Application Virtualization without the Cost and Complexity
While some application virtualization solutions are notoriously costly and complex, KACE Virtual Kontainers continue the tradition of ease of use by integrating virtual application technology within the KBOX Systems Management appliance. This allows users to easily create, deploy and manage the Virtual Kontainers directly from the KBOX console without special skills or extensive training, making them appealing to enterprises of all sizes. More about all of the capabilities of the KACE Virtual Kontainers can be found on the KBOX Systems Management appliance features page.
Benefits of KACE Virtual Kontainers
Because applications can now be contained within a KACE Virtual Kontainer, they eliminate such labor intensive tasks as regression testing, script creation for installation customizations, application repackaging and troubleshooting of the application installation, update and removal processes.

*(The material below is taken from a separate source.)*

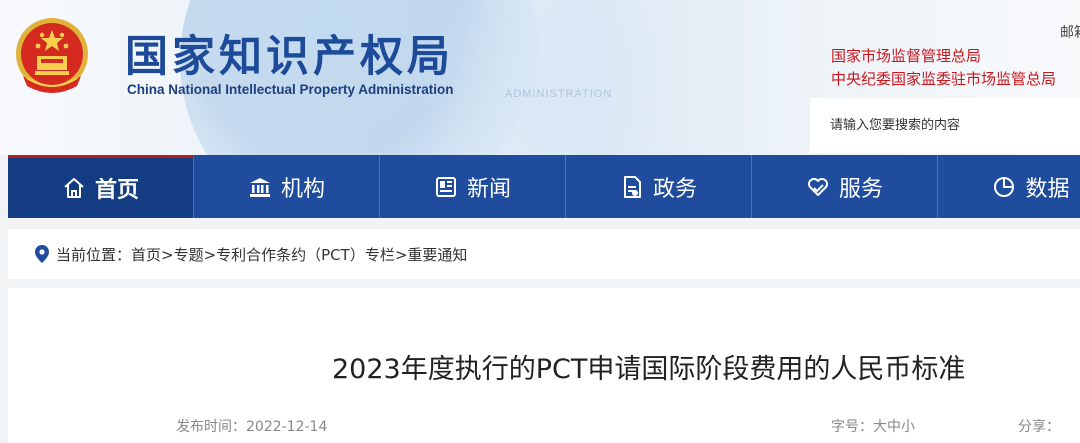 This screenshot has height=443, width=1080. Describe the element at coordinates (260, 187) in the screenshot. I see `institution-icon` at that location.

This concept of application isolation presents a number of added benefits:

  • Simple application deployment, management and removal
  • Complete isolation to eliminate the need for file and registry changes on target systems
  • Unparalleled ability to view and control the state of a deployed application
  • Ability to run multiple versions of the same application simultaneously
  • Ability to perform easy rollback to prior versions
  • Simple repair of user setting changes
  • Effective license control through active metering

Snapshot analysis

There are many suppliers of application virtualization technology, some focus on application encapsulation and delivery to client systems. Others focus on encapsulation of applications for deployment on servers. KACE's focus is on Windows-based (Windows 2000 and up) client systems not server workloads. This means that KACE has set itself up to compete with suppliers such as Microsoft, VMware, Citrix and a host of smaller companies.

The major difference is that KACE has focused on delivering the software solely in the form of a virtual or physical appliance. Since KACE's target customer is a smaller organization, that choice is workable.  Appliances are typically easier to install and manage. Organizations having greater levels of expertise would not be as happy with that choice. They'd want greater flexibility and control than KACE allows at this time.

Kusnetzky's shoot-from-the-hip advice

<revised advice>

KACE informed me that my previous suggestion to focus on SMB was something they have been doing for quite some time.  I guess that means that I was partially right.  The company has long seen that the SMB market is really diverse and offers opportunities for KACE even though they face strong competition from Microsoft, VMware and Citrix.

I would still suggest flying "under the radar" by maintaining a tight focus on the customer's needs to develop a level of trust that KACE will do what the "big boys" won't always do. That is, provide close personal attention.